Childhood primary cutaneous lymphoma: Case report of a rare dermatologic malignancy

Primary cutaneous T-cell lymphomas (CTCLs) are rare extranodal non-Hodgkin lymphomas, especially in children. Diagnosing CTCL in pediatric patients is challenging due to its clinical resemblance to inflammatory dermatoses and infections. We report a 15-year-old girl who presented with multiple erythematous to violaceous papulonodular, non-pruritic lesions over the face, abdomen, and extremities for 6 months, preceded by low-grade fever. The initial clinical impression was sarcoidosis. Hematological examination revealed microcytic hypochromic anemia.
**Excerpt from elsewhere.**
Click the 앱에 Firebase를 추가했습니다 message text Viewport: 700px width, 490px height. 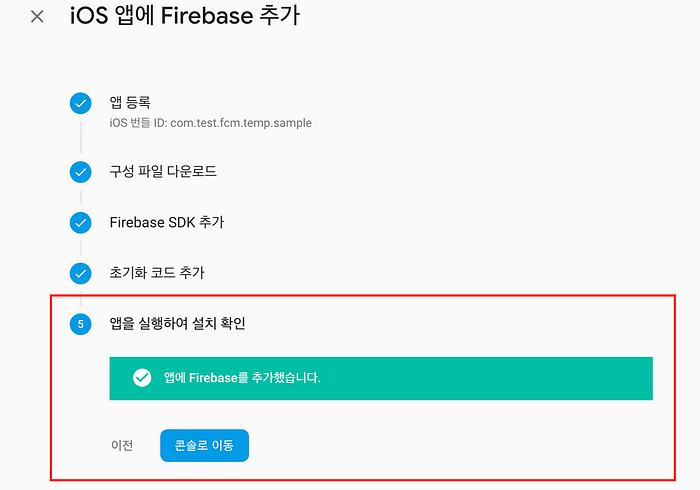click(242, 378)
Fine needle aspiration cytology of the cutaneous lesion showed atypical lymphoid proliferation. Histopathology revealed a non-epidermotropic, folliculocentric, deep dermal infiltrate of atypical lymphoid cells. Immunohistochemistry showed CD45+, CD3+, CD5+, CD4−, CD8−, CD20−, CD30−, confirming primary CTCL of double-negative (CD4/CD8) phenotype. Primary CTCL in childhood is extremely rare and often misdiagnosed. High clinical suspicion and integration of histopathology with immunophenotyping are essential. Reporting such cases contributes to understanding their varied presentation and aids early diagnosis.